_Extract provided_.
As a result of the warrant
issuance, we recorded a $400,024 debt discount during the quarter ended March 31, 2017. This discount is being accreted to interest
expense over the term of the facility using the effective interest method, and includes $28,063 of the remaining debt issuance
costs expensed at the time of the refinancing, and $371,961 in warrants issued in consideration of the interest rate reduction.
The warrants were valued using the Black-Scholes pricing model with the following assumptions; dividend yield 0%; risk-free interest
rate of 2.49%; volatility of approximately 73%, and expected term of 10 years. See Note 13, “Fair Value Measurements,”
for further discussion regarding the recorded value of the Note Payable to WPU Leasing.
10% Subordinated Contingent Convertible
Promissory Notes
During the nine months
ended June 30, 2017, we issued $3.0 million of 10% Subordinated Contingent Convertible Promissory Notes to several existing shareholders,
members of management and investors affiliated with members of our Board of Directors. Under their original terms, these notes
are automatically convertible into shares of a new proposed Series E 12.5% Convertible Preferred Stock at a conversion price of
$100,000 per share, subject to shareholder approval of an increase in the number of authorized shares of our Common Stock from
350 million to a minimum of 600 million and the filing of a Certificate of Designation for the Series E Convertible Preferred Stock,.

_Dataset excerpt_.
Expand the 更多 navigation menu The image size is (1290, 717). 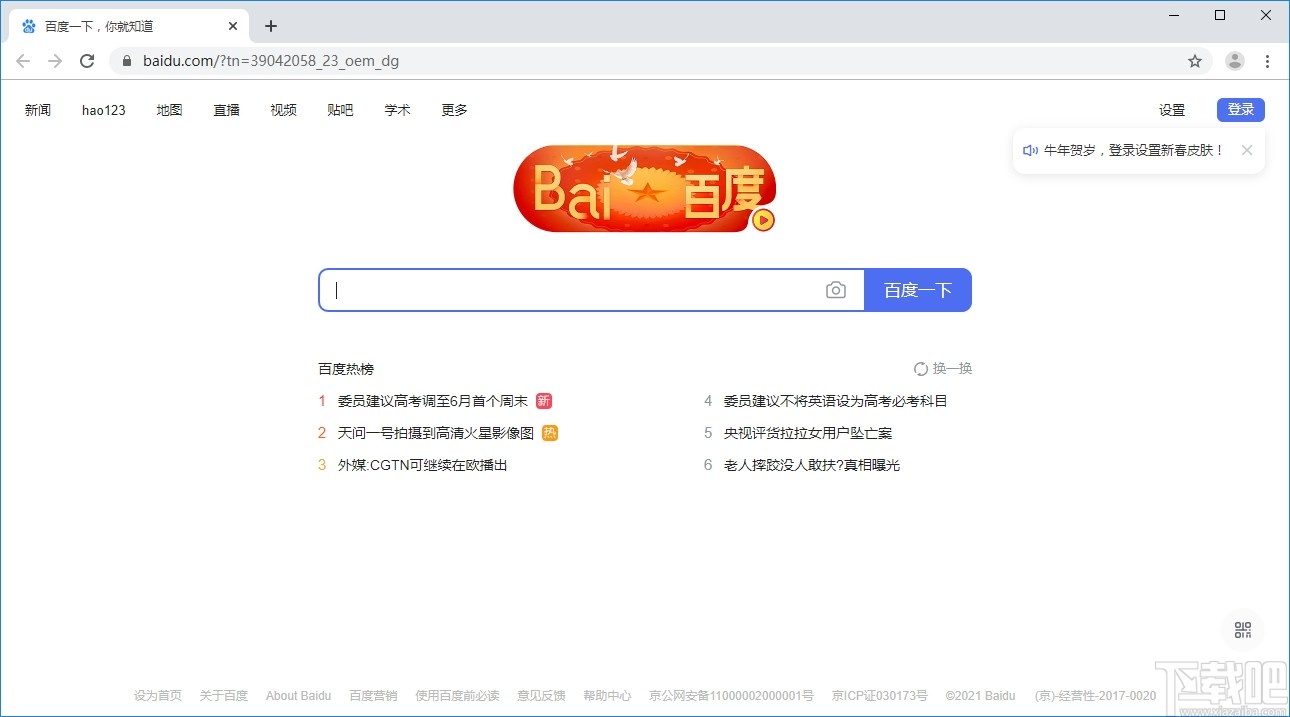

_The problem_.
Continue the financial filing excerpt on the company's debt discount and subordinated convertible notes, starting after its final sentence.

_Reply to the exercise_.
Each share of Series E Convertible Preferred Stock would be convertible into shares of our Common Stock at a conversion price of
$0.10 per share. Upon the conversion of the notes into shares of Series E Preferred Stock, we will issue to each investor a ten-year
warrant to purchase a number of shares of Common Stock equal to ten times the number of shares issuable upon conversion of the
Series E Preferred Stock, exercisable at $0.10 per share.
On May 26, 2017, the
holders agreed to defer the automatic conversion of the notes into the Series E Convertible Preferred Stock until such time as
written notice is received from the holders requesting us to file the Certificate of Designation for the Series E Convertible Preferred
Stock. In addition, on July 26, 2017, the holders also agreed to extend the maturity of the notes from July 27, 2017 until October
27, 2017.
Officer’s Promissory Note
In 2010, an officer loaned
us $50,000 under an unsecured promissory note, the maturity of which has been extended several times. In September 2016, the officer
agreed to extend the maturity of the outstanding $50,000 balance to September 30, 2017 and agreed to convert the outstanding balance
into the 10% Subordinated Contingent Convertible Promissory Notes
.
This amount is included in the $3.0 million of 10% Subordinated
Contingent Convertible Promissory Notes described above.
11. Commitments and Contingencies
Lease Settlement Obligations:
We are currently renting
property located in Georgia relating to a former discontinued business. We have the right to terminate the Georgia lease with 6
months’ notice but are obligated to continue to pay rent until the earlier of (1) the sale by the landlord of the premises;
(2) the date on which a new long term tenant takes over; or (3) 3 years from the date on which we vacate the property. As a result,
we have recorded a lease settlement obligation. We currently sublease two portions of the property to an entity which is paying
$8,000 per month on a tenant-at-will basis.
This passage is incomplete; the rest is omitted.